Republicans highlighted a healthcare problem Tuesday that lately has been causing their Democratic colleagues to squirm: Obamacare's insurance costs.
At a House Ways and Means Committee hearing, the GOP members re-aired their favorite complaints about President Obama's healthcare law, arguing that its new requirements on insurers are leading to more costly premiums for consumers.
"The truth about this law is that it has never expanded access to affordable, high-quality health care of an individual's choosing, and it never will," said committee Chairman Kevin Brady, R-Texas.
Insurance premiums were growing faster than inflation for years before the 2010 Affordable Care Act was passed. But it's not clear that the law has put any curb on that, and after insurers proposed hefty double-digit increases for next year, Republicans are arguing that the law has caused costs to grow even faster.
Aggravating the problem is the end of a federal reinsurance program, which transferred money from plans with lower-cost customers to those with higher-cost customers to help insurers during the transition. The phasing-out of that program is thought to contribute to potentially higher rates in 2017.
Democrats pushed back, speaking about more successful parts of the law such as its coverage expansion and saying Republicans are just trying to score political points in an election year.
"You should understand the hearing today is part of the political debate of this year," said top Democrat Sander Levin of Michigan.
"At first I wondered why we are doing this, but then I realized the conventions are next week," said Rep. Charlie Rangel, D-N.Y., referring to the Republican National Convention in Cleveland. "I assume this is to sharpen up our skills for the convention."
Americans have been about equally divided over the law ever since it was passed six years ago, with public opinion only slightly fluctuating.

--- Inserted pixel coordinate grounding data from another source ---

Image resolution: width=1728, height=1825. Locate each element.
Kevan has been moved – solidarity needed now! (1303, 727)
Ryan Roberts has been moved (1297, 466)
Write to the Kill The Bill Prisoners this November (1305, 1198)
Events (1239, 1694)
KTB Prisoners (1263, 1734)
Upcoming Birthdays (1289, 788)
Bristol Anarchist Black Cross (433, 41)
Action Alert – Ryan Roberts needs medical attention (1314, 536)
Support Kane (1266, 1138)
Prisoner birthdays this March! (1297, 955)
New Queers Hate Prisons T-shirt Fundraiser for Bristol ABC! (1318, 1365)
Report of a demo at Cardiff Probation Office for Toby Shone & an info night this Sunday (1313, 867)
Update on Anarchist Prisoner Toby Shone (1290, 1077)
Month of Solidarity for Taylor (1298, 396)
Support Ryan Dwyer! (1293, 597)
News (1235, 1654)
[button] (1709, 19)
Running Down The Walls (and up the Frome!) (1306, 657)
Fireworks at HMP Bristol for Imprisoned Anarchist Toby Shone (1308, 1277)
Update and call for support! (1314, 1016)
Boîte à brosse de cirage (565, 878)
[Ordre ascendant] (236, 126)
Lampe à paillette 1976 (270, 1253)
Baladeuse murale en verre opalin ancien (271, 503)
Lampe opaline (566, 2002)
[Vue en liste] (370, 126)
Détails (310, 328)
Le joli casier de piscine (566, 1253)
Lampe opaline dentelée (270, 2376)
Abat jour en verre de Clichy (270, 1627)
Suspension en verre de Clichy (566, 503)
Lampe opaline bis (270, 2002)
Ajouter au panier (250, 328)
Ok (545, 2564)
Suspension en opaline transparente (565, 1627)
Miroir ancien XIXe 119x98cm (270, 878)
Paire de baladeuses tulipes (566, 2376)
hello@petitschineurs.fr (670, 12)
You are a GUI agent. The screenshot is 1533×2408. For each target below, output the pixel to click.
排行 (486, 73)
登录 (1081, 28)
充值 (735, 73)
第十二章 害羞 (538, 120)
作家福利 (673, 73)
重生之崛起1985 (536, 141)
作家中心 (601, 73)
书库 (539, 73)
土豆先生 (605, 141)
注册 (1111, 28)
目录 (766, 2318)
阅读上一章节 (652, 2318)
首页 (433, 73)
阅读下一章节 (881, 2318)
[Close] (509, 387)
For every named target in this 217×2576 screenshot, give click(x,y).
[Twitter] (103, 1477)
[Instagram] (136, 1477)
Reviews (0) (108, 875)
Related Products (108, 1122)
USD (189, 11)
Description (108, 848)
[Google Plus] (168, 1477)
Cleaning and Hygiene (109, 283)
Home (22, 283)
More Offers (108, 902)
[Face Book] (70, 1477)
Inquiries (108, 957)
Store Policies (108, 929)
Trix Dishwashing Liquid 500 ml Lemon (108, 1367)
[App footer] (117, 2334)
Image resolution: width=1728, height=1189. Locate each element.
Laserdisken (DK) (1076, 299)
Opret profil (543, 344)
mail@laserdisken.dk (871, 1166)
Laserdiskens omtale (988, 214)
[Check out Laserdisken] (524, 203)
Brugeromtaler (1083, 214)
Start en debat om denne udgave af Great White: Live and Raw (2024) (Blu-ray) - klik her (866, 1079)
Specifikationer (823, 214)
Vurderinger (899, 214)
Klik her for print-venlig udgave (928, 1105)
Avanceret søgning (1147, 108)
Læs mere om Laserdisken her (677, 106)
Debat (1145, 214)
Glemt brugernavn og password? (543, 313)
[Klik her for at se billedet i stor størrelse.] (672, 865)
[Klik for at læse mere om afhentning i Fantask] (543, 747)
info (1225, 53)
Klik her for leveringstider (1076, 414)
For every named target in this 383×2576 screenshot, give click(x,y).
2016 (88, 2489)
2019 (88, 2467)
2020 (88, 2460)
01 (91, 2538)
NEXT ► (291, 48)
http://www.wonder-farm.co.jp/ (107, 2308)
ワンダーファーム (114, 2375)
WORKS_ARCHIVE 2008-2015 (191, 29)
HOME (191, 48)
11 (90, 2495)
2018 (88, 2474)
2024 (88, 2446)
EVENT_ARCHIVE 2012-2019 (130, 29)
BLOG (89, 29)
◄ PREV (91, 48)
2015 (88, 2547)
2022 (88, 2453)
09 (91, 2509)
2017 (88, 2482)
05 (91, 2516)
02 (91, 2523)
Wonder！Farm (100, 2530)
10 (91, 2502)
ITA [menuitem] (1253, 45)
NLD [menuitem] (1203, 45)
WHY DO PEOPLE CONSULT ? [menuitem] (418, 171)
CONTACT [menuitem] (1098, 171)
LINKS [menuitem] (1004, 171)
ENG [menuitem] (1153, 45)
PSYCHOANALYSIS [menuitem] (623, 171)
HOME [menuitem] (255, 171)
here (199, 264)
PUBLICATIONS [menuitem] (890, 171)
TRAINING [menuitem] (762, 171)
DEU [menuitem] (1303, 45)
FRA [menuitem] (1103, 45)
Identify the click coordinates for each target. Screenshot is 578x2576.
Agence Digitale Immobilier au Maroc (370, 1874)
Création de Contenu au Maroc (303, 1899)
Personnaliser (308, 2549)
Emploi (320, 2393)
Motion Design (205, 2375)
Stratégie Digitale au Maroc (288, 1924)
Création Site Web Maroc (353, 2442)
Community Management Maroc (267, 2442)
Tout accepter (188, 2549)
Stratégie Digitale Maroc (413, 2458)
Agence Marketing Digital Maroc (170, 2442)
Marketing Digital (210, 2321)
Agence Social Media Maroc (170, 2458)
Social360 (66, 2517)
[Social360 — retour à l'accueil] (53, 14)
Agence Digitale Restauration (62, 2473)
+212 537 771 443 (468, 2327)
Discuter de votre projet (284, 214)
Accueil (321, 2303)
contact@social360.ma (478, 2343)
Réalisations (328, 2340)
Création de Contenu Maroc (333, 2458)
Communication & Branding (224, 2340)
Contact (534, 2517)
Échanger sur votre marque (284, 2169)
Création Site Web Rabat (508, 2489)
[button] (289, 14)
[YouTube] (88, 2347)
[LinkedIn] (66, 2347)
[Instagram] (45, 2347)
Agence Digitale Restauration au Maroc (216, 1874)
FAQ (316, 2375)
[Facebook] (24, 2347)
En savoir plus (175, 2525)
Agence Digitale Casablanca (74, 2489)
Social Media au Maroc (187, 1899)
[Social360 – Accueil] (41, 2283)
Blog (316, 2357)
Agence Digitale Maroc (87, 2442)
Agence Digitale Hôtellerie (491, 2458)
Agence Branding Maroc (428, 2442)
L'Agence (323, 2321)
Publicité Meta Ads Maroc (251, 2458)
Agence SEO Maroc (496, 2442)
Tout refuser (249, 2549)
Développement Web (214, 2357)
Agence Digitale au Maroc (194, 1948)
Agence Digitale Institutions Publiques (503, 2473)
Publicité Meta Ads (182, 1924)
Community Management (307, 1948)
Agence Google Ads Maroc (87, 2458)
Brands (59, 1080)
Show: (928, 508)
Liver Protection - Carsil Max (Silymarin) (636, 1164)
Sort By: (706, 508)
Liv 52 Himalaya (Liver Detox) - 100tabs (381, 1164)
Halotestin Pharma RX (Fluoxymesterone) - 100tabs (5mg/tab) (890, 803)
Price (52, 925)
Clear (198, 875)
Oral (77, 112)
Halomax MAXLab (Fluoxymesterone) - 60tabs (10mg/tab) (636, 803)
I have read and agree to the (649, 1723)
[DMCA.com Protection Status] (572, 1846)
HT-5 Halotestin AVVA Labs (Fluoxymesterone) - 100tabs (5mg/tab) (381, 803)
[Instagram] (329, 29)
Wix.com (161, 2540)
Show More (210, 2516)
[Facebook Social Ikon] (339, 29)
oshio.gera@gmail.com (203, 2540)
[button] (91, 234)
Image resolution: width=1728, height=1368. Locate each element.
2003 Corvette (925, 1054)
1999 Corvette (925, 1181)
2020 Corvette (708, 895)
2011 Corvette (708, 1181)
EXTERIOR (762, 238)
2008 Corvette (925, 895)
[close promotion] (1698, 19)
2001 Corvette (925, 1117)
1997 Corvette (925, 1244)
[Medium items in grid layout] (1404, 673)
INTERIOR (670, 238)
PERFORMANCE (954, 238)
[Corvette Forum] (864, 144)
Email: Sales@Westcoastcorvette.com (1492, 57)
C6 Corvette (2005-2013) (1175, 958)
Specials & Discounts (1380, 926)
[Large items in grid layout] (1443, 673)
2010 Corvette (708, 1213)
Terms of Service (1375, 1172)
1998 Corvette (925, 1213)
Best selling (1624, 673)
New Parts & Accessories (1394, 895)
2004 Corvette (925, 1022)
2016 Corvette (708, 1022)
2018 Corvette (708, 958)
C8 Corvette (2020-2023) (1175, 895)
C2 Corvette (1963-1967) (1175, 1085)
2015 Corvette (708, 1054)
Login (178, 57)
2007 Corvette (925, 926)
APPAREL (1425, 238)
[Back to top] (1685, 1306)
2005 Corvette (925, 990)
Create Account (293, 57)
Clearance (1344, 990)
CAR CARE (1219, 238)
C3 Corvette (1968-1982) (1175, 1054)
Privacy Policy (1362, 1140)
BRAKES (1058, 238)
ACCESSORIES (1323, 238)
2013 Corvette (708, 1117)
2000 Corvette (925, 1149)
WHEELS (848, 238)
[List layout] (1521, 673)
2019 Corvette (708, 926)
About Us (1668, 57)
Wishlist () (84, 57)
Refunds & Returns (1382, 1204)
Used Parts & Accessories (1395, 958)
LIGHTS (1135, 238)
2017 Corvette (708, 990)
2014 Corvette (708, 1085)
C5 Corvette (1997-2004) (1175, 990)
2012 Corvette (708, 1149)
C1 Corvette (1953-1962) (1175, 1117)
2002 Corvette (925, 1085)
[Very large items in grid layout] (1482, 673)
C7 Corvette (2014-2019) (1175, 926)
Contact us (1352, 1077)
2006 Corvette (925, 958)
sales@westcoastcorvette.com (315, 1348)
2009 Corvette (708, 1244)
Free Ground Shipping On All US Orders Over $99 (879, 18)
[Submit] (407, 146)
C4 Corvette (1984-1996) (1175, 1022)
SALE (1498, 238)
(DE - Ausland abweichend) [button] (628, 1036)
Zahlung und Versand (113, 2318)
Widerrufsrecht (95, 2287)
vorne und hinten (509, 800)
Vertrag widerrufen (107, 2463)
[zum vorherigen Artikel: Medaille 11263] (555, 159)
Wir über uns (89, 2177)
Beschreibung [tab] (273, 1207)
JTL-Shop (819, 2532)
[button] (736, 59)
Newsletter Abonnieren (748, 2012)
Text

Republicans have vowed to repeal the law every election since, but they say now there's more evidence than ever before that it's not accomplishing its purposes.
"I know it's popular to claim we're fighting for political purposes," Brady said. "In our view, we're fighting for patients."
The Obama administration has said about 20 million Americans have gained coverage because of the law. But it has had to fight criticisms that plans offered on the marketplaces cost too much and severely limit which doctors patients can see.